Stevens' dog Dodger, a black and gray mixed breed, is obese. According to a new study, he's emblematic of a growing problem.
The majority of adult dogs and cats in U.S. homes are overweight or obese, and the problem has gotten worse over the past year, according to the Association for Pet Obesity Prevention. Fifty-three percent of adult dogs and 55% of cats were classified as overweight or obese by their veterinarians.
"I didn't notice the weight creeping on -- it was like all of a sudden he was just this fat dog," Stevens said as she and Dodger visited Atlanta's Centennial Olympic Park.
"His weight is about 82 pounds right now, and he should be 62 pounds." That means he needs to lose about a quarter of his weight -- equivalent to a 200-pound person needing to lose 50 pounds.
The reason is pretty simple: "Too much food and not enough exercise," Stevens said.
The Association for Pet Obesity Prevention report shows not only that more pets are overweight, but also that those with the problem "are getting fatter," said Ernie Ward, the group's founder.

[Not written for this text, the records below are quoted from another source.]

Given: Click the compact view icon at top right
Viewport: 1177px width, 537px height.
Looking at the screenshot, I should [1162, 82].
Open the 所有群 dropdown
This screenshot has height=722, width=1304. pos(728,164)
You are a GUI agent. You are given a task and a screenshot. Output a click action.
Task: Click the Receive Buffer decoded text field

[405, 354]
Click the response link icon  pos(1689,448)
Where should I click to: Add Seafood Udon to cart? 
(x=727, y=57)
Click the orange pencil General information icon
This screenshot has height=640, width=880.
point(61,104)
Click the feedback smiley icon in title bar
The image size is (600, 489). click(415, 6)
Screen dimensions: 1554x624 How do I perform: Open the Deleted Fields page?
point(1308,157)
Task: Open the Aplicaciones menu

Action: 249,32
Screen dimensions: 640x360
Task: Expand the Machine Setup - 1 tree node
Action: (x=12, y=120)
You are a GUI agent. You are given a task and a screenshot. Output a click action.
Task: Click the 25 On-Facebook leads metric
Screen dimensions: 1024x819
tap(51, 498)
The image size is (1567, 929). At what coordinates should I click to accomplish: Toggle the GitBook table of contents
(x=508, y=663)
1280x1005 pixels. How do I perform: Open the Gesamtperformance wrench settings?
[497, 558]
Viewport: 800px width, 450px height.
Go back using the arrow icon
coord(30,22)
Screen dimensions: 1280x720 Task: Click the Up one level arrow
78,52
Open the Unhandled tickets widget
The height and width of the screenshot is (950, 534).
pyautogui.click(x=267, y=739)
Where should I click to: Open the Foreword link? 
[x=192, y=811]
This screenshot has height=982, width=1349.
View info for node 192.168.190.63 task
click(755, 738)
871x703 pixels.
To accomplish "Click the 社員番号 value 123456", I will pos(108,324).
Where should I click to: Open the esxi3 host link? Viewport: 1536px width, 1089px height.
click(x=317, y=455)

The annual study, to be released next week and given in advance to CNN, found that 25% of cats and just more than 21% of dogs are obese. Both those figures are up slightly from 2010.
About 41 million dogs and 47 million cats are overweight or obese, the study found.
A long list of health dangers comes with the excess weight. "It's not a matter of if, it's when" serious complications will strike, said Ward.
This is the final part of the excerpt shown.